Fox's attorney Kathleen Zellner obtained a court order for new DNA tests on saliva, previously deemed inconclusive, with the new findings excluding Fox. Police had found a pair of mud-covered shoes at the scene with the name Eby written inside, but did nothing with this evidence. They ignored other important clues as well, such as the fact that a nearby house was burglarized during the same night that Riley disappeared. The Fox family later won a $15.5 million jury verdict (later reduced to $8.5 million) in a federal civil rights lawsuit against Will County Sheriff's Office and the detectives who had coerced Kevin Fox's confession.

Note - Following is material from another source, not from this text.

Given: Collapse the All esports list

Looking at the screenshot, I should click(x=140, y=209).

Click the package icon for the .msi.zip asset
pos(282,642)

Scott Eby was later charged on five counts of first-degree murder and one count of predatory sexual assault after DNA evidence linked him to Riley. At the time he was charged, Eby was serving two consecutive seven-year sentences for other crimes. Eby confessed that he cut the screen of a neighbor's home across the street and stole $40. Then he walked across the street to the Fox home. Eby entered through the back door of the Fox home because it was broken and couldn't lock. He looked for things to steal but he found nothing worth taking. Eby saw Riley and her brother asleep on the couch and recliner in the living room and later stated he “fixated on the little girl”. He left the house, got into his car and backed into the Fox's driveway. He then went back into the Fox home, covered Riley's mouth, picked her up, walked out the front door, put her into the trunk of his car, and drove her to a nearby park. He assaulted her in a men's restroom. He then drowned her in a nearby creek. He received a life sentence without the possibility of parole. He had been on parole and living about a mile from the Fox's home at the time of the crime. In March 2023, Kevin Fox died in a car crash in Arkansas, where he was living with his new wife and children.